- [Source excerpt]:
┌──
8 But when Simon Peter saw that, he fell down at Jesus' feet, saying, "Go away from me Lord, for I am a sinful man!" 9 For amazement had seized him and all his companions because of the catch of fish which they had taken; 10 and so also were James and John, sons of Zebedee, who were partners with Simon. And Jesus said to Simon, "Do not fear, from now on you will be catching men." 11 When they had brought their boats to land, they left everything and followed Him.

"But Simon Peter, when he saw it, fell down at Jesus' knees" (v. 8a). This is the first time that Simon is called Peter in this Gospel. The two names, Simon Peter, are used together frequently in the Gospel of John, but only here and on the occasion of Peter's confession (Matthew 16:16) in the Synoptics.

"Depart from me, for I am a sinful man, Lord" (v. 8b). This is an epiphany story-a moment of sudden insight-especially for Peter. Faced with a miracle, he finds himself in the presence of the Holy and overwhelmed by his own unholiness. Like a poorly dressed person in elegant company, Peter wants only to escape the unfavorable contrast.
└──
(Screenshot and document pointing data)
┌──
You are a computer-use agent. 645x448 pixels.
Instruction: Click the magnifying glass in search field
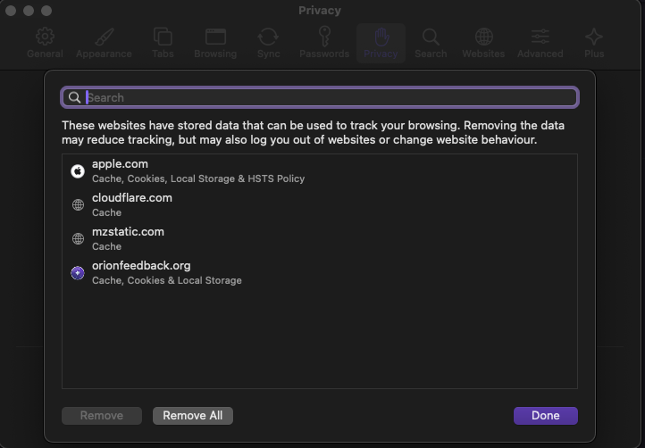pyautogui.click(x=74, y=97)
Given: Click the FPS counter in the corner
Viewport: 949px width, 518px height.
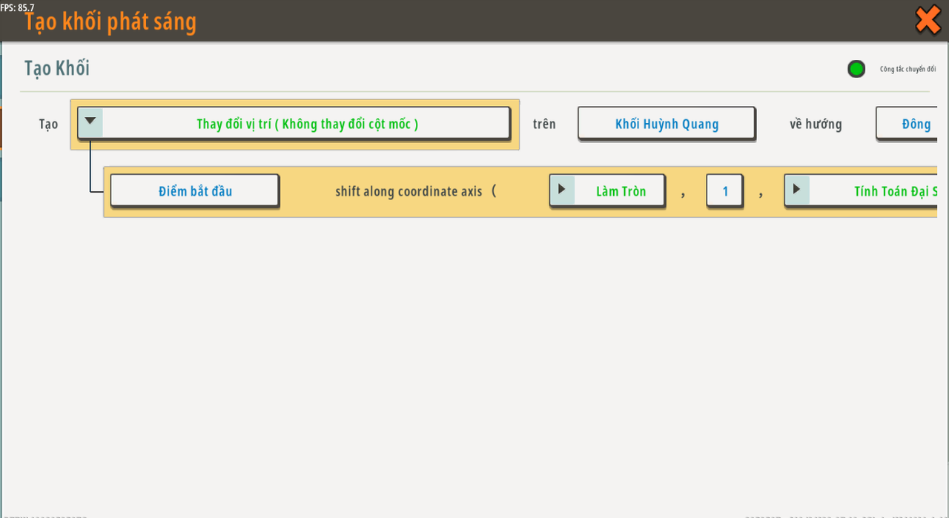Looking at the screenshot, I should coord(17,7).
└──
- [To-do list]:
(A) Condense the paragraph of the commentary on Peter's call that begins "Depart from me, for I am a sinful man, Lord" into a shorter version that keeps its main facts.
(B) Turn every line of the screenshot and document pointing listing into a numbered list. Skip blank lines and leave the pictures out.

- [Solution list]:
(A) Verse 8b, "Depart from me, for I am a sinful man, Lord," makes this an epiphany story, a moment of sudden insight, above all for Peter. Facing a miracle, he finds himself before the Holy and is overwhelmed by his own unholiness. Like a poorly dressed person in elegant company, he wants only to escape the contrast.

(B)
1. You are a computer-use agent. 645x448 pixels.
2. Instruction: Click the magnifying glass in search field
3. pyautogui.click(x=74, y=97)
4. Given: Click the FPS counter in the corner
5. Viewport: 949px width, 518px height.
6. Looking at the screenshot, I should coord(17,7).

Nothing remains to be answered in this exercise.